20世紀型機能主義に依る、現挿絵の意義と、21世紀への展望

 勘違いして欲しくないのは、21世紀に向けての建設的な提案をボクがする気は無いということである.様々な不連続対、或いは事象が絡み合い、時に突変異を起こして、新たな不連続ベクトルが産まれる。既存の価値観は多かれ少なかれ、この突然変異体に明鏡を受けるし、新たなビジョン、可能性が切り開かれるものとボクは信じている。

 ここでのボクの役割は、20世紀に措ける機能主義を完全に装画・挿絵という分野においてそう決算しつつ、解体することを主目的とする。勿論経済活動としての活動は必要充分条件であり、この起点から上記したような解体作業を個人が試みるというのは無謀以外の何ものでもない。それが個人的欲求とはいえ、ボクは理論と実践というやり方を選択した。唯物論的機能主義は量子力学という畑違いの要素を内包しつつ、ボク独自の歪な思考を論ずることをこの場所で行うことは、無謀だとは思うし、そもそも自分自身の能力にもかなり疑問がある。が、ボクはそれをする為に存在するのである。

 歴史的な検証と、テクノロジーの進化は、挿絵という旧態依然とした分野において大きな変革が求められるべきであり、それは表層的な流行とは別に、現在の挿絵業界への大いなる反動でもある。そしてこのような社会的に認められた(もしくはきちんと理解しないままにモードにそって無目的に進行する)現状に対するドン・キホーテ的なアプローチであることもボクは重々承知している。

 ではなぜこのような暴挙にボクを駆り出すのか?答えは簡単。ボクが挿絵という形式を愛し少しでも貢献出来れば、という思いに他ならない。

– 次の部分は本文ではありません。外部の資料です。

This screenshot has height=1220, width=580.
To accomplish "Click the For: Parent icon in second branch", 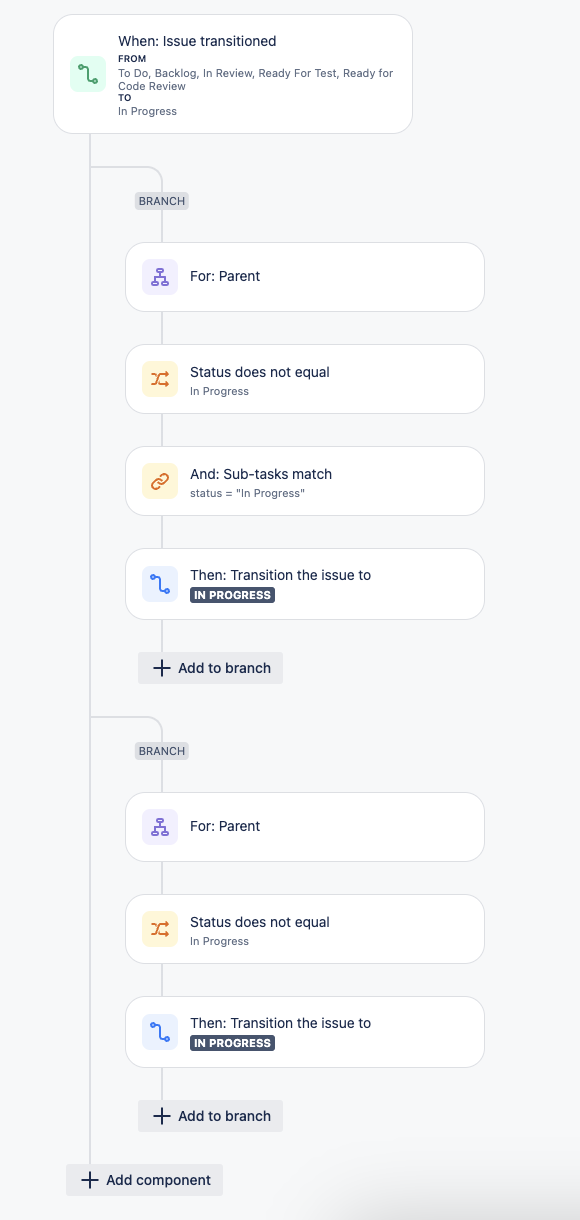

 そういう意味では、学生臭さの抜けない初心な発想なのかもしれないが、そもそも学術研究というのはそういうものである。

 ここでは、徹底的な理論による様々なアプローチの正否を、広く開示することを目的とする。
 願わくば、少なくともボク自身の中でこうしたアプローチが良い刺激になることを望みつつ、逐一報告していくことを主旨としたい。聞き慣れない専門用語が脚注抜きでバンバン使用されるだろうが、可能な限りそれぞれの言葉の定義付けを明確にして、発表出来ればと切に願うものである。